Advantages of LED display over incandescent light sources include lower energy consumption, longer lifespan of electronic devices. However, LED-based light sources differ from traditional lamps in that they contain higher proportions of short-wavelength blue light ranging from 450 to 470 nm, which is more likely to cause problems, such as blue light hazard, when people look directly into these bright and point-like sources at night (Federation of National Manufacturers' Associations for Luminaires and Electrotechnical Components for Luminaires, 2011). Blue light hazard is defined as the potential for a photochemical induced retinal injury resulting from electromagnetic radiation exposure of short-wavelength blue light (Algvere et al., 2006).
Also, compared to light with longer wavelengths, light of short wavelength has been shown to have a larger suppressing effect on melatonin concentrations (Brainard et al., 2001, Cajochen et al., 2005). Not all studies have found effects of melatonin suppression when blue light devices have been used at night (Heath et al., 2014, Wood et al., 2013). However, Wood et al. mentioned that exposure to blue light LED of self-luminous tablets significantly reduced melatonin levels after 2 h, compared to orange LED (Wood et al., 2013).
Blue light therapy in the morning may be effective for the treatment of depression with a seasonal pattern (Gagne et al., 2011) and depression among the elderly (Lieverse et al., 2011), but blue light exposure at night and in relatively low room light conditions increases secretion of human melatonin and can thus lead to insomnia (Chellappa et al., 2013) and increased vigilance among night workers (Sasseville et al., 2006). Smartphone users exposed to bright blue light from the phone's LED display at night may be affected as well. However, no previous controlled studies have addressed this issue.
The purpose of the present study was to investigate the impact of smartphone LED displays with blue light at night, compared to LED displays with suppressed blue light.

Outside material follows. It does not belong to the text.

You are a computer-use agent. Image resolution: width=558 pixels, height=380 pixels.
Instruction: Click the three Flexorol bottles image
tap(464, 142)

The two types of LED displays were indistinguishable from each other with the naked eye because other wavelengths were used to mimic blue light in the suppressed LED. The main hypothesis was that exposure to a smartphone LED display with blue light at night suppresses melatonin increase, decreases sleepiness, and impairs cognitive performance, compared to the effects of the smartphone LED display without blue light.
Section snippets
Subjects
Subjects were recruited through advertisement. All study subjects were recruited at the Samsung Medical Center from September 2013 to February 2014 through web postings and online advertisements. Eligibility for the study was assessed with an in-person interview using the Structured Clinical Interview for DSM-IV Disorders (SCID) (First et al., 1995), self-reported medical history, a series of self-report questionnaires, and physical examinations. All subjects participated voluntarily. In order
Psychiatric and cognitive changes
The 22 men enrolled in the study completed two 3-day admissions at the Clinical Research Center. Their profiles are summarized in Table 1. Mean age was 30.95 ± 4.15 years.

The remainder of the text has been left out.